転生の湖

 



 私は、ただ人生を終えたかったわけではない。



 目の前には睡蓮の花が一面に浮かび咲いた湖がある。

 花々の隙間から見える湖面は、そこに映るすべてのものを反射している。今は夜なので、空に瞬くたくさんの星々が水面に浮き、湖は仄かな輝きを放っていた。

 周りには山や木々が立ち並び、湖の様子とあわさり、厳かな雰囲気を醸し出している。

 この不思議な様相の湖は、そこらのただデカいだけの水たまりとは違い、世にも奇妙な力があると、まことしやかに囁かれていた。

「湖に入ると、理想の存在へと生まれ変わることができる」という噂である。







 私が、現在この湖に至るきっかけとなったのは、4か月前のことに起因する。私が会社を辞めたことだ。


 やめた理由は単純なことだった。

 私がその仕事をすることで、今までの生き方で何も満たされていなかったからだ。


 思えばなんとなくであがった高校、とりあえずで選んだ大学、そして義務感だけで入った会社。

 そんな考えで選んだ会社、いや、人生が何も満たさなかったのは自然なことかもしれない。人生の取り返しがつかないところまできてやっと、心に宿る虚無感や焦燥感、自分自身の無知さや無計画さへの無意識の内の後悔に気づいた。言ってもしょうがないことだけど、皆色々な可能性を切ってきたんだ。何もない私にはそれがしょうがないで済まなかった。

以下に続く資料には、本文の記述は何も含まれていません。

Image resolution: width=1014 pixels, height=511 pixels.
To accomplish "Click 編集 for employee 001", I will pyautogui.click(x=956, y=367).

 普通なら食い扶持を稼ぐため、社会的地位のためにそんなことはしないだろう。しかし私は、ここが私が私に存在意義を見出せる最後のチャンスだと思った。

 そう考えてからは何も覚えてないくらいすぐに、堕落したのか昇華したのか分からないような生活が始まった。

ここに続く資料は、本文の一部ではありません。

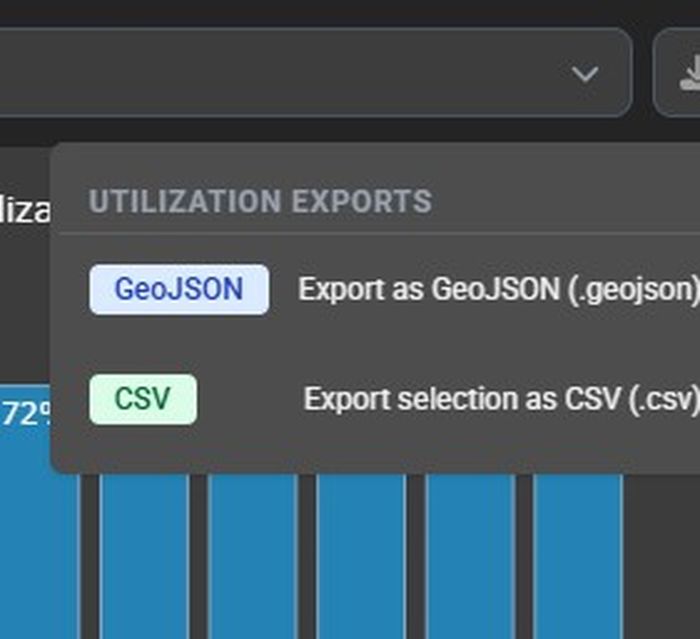Choose Export selection as CSV (.csv)
Screen dimensions: 700x639
500,400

 仕事を辞め何もせずに過ごす毎日。決して良くはなかったが、社会で身を削り働いているよりは自分の形を維持できるような気がした。

 しかし、働けるにも関わらず働かず会社も自分勝手な理由で辞めるような人間を、世間が許すはずもない。


 お金ももうそろそろなくなる。お金が尽きたらどうしよう。いや、どうもこうもなく私が選ぶ私の存在意義はそこにあるのだろう。

 


 そんな時に見つけたのが、「転生の湖」のうわさだった。


 〇県〇市の山奥にある、地元の人しか知らないような伝説の秘境にある湖。

 地元の人しか知らない割にはネットに噂が広がるもんだな、そう思いもした。だけど、噂の内容を聞くと途端に興味が沸いてきた。

 「湖に浸かった人は、輪廻の輪に導かれ、理想の自分に生まれ変わる」のだそうだ。なんといえばいいのか。全然ご利益とかじゃないし誰が得するんだろう。だけど、私みたいな人間にはきっととても興味深いものだったんだ。

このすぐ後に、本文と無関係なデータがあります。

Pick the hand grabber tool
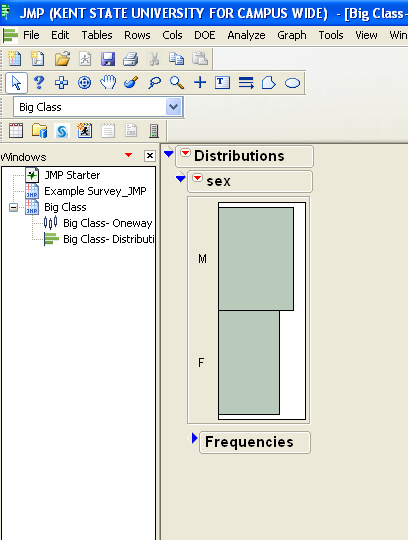[x=108, y=83]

 そこはきっと、私の人生にとどめを刺すのにぴったりの場所だろうから。

 



 そして、数日間色々と調べてみると、もうかなり虜にされていた。

「死者と会うことができる」とか「自分の未知なる可能性を引き出す」とか、もう眉唾物のオンパレードだ。通販かよ。ちゃんとB級映画のノリしてるし、書き込み主失踪オチの実況スレも建っている。これはアツい。

「転生の湖」などという肩書は、この怪人二十水面相の一面に過ぎなかったわけだ。

 私はやっぱりどうしようもなく愉快に思えて、そこに行くことを決意した。お金もまだ足りているし、それほど遠いわけでもない。今なら全てが好機だ。そして、そのネットの渦の底ともいえる怪奇談に足を踏み出したのだった。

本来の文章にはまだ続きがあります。